Right ventricular outflow tract obstruction defect is a medical condition in which the right chamber of the heart becomes obstructed. The blockage makes it harder for the blood to pass into the primary arteries of the heart. Chest x-rays and a chest catherization can be used to diagnose the condition. Physicians may perform a surgical or non-surgical procedure to remove the obstruction.

Hypoplastic left heart syndrome occurs when the left side of the heart isn’t fully developed. As a result, it impedes the body’s ability to properly pump blood to the lungs and other parts of the body. Fluid buildup in the lungs, development of blood clots, and heart arrhythmias are some of the complications associated with the potentially fatal condition. A physician can perform surgery in order to restore the blood flow at a normal rate.

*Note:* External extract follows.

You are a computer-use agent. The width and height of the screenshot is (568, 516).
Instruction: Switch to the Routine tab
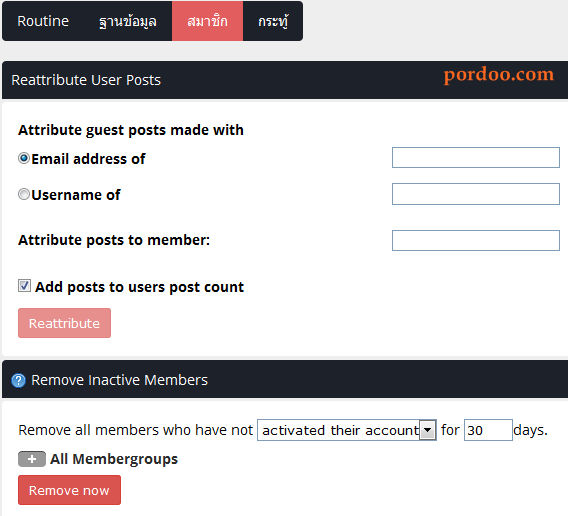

A coarctation of the aorta appears when the largest artery stemming from the heart is narrowed. Complications from the condition may lead to stroke, high blood pressure, and a brain aneurysm. It’s possible to detect the heart defect with a chest x-ray, MRI, or ECG test. Most cases require surgery or balloon angioplasty in order to widen the narrow artery.

Tetralogy of fallot is comprised of multiple heart defects that prevent the body from transporting enough oxygen in the blood.When babies don’t receive treatment for the condition, additional health problems such as bacterial infections and permanent disability may develop. Chest x-rays and blood tests are often administered to diagnose the condition. Physicians need to perform surgery in order to improve the flow of oxygen-rich blood throughout the body.

Symptoms of heart defects

Since certain heart defects can be potentially fatal, it is imperative to know which symptoms to look for so that the proper tests and medical treatment can be administered as needed.

Common signs that indicate a newborn may be suffering from heart problems are:

  • Irregular heartbeats or heart palpitations
  • Prolonged crying
  • Delayed development
  • Poor weight gain
  • Fatigue
  • Shortness of breath or difficulty breathing
  • Loss of consciousness
  • Pale or discolored skin

FDA warnings regarding SSRI birth defects

In light of the growing concern regarding the link between pre-natal exposure to SSRIs and heart defects in children, the FDA issued warnings to inform patients of these safety risks. On September 7, 2005, the FDA announced to patients and medical professionals that using Paxil during the first trimester of pregnancy increased the risk of newborns being born with heart defects. In 2006, the federal agency warned that SSRI antidepressants put newborns at risk of developing PPHN. The FDA also requested drug manufacturers update the health risks on their respective warning labels.

On April 1, 2011, the FDA ordered that Prozac warning labels be modified to reflect the risk of babies developing heart defects if women used the antidepressant during pregnancy. Eight months later, the agency announced that labels for SSRIs would also be updated to include the risk of newborns developing PPHN if they are exposed to the drugs in-utero. The need for healthcare professionals to provide effective treatment to pregnant women suffering from depression must be balanced with protecting the well-being of the fetus. Therefore, the FDA recommends that women thoroughly discuss the potential medical risks of using SSRIs with their physicians in order to make an informed decision about the most effective form of treatment.